Hi CandleQueen - I can see that that was the main idea but what worries me is that when a task is so difficult that adults struggle then you will only get random answers from children and they will get the message that that is OK. Far from learning to be systematic they learn to be random! I can't see the point in giving a task that is practically impossible for the age it is set. What about children who are very bright and really WANT to do it systematically - how can they be helped to do so without introducing some sort of numbering or lettering to help? Why not just start with letters or numbers and give everyone a head start?

I'm not a primary teacher (did 18 months as a Section 11 teacher in the early 90s though) so I don't want it to look like criticism but I must admit it was a shock that maths had changed the 'rules' so much... Someone somewhere must be advising teachers to set these tasks but I personally can't see why.

PortAndDemon Thu 23-Oct-08 08:09:04

It's permutations and combinations from the old O-level syllabus.

I think it all depends on what they do with the answers provided by the children when they get them.
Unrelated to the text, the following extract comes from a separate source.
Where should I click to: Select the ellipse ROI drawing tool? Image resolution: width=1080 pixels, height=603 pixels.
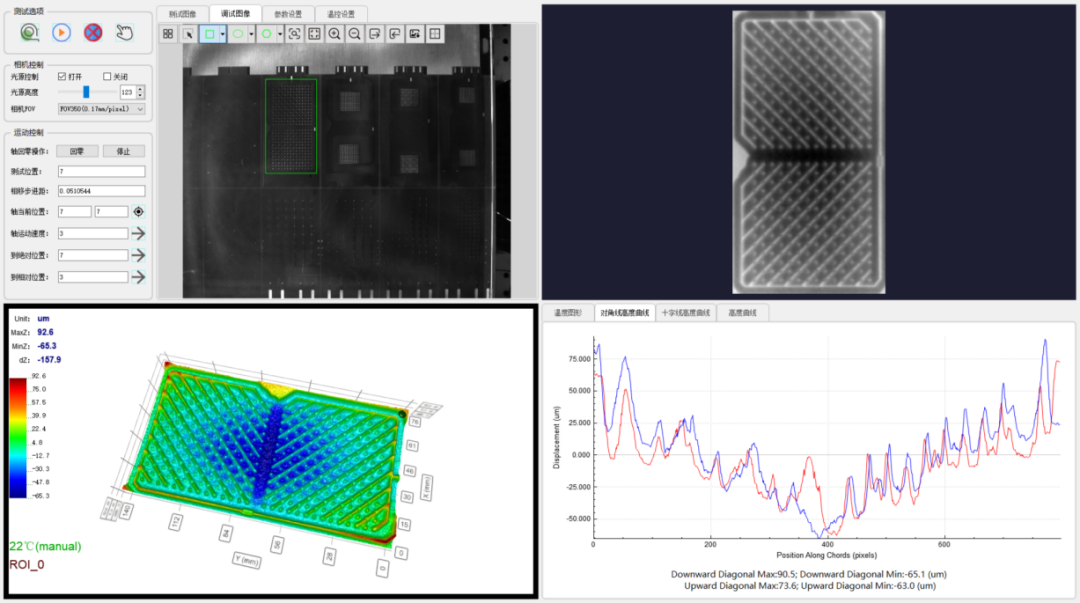pos(238,34)

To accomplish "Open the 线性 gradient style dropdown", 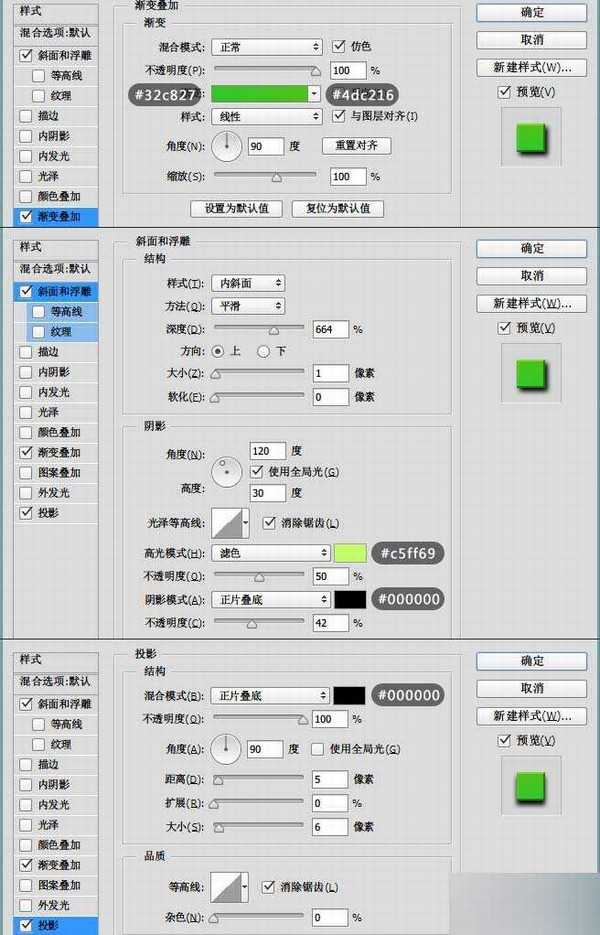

Whether the children get the message that random answers are OK or not depends on how those random answers are tackled.

And this way it sparks the curiosity of the children who are very bright -- they can start to wonder about other combinations and maybe do some investigations so that when the formal mathematics of the situation is introduced it will mean something to them.

AbbeyA Thu 23-Oct-08 08:15:06

I think that it is a good question because it gets the DC to think. IMO the thinking and reasoning behind it is more important than the correct answer.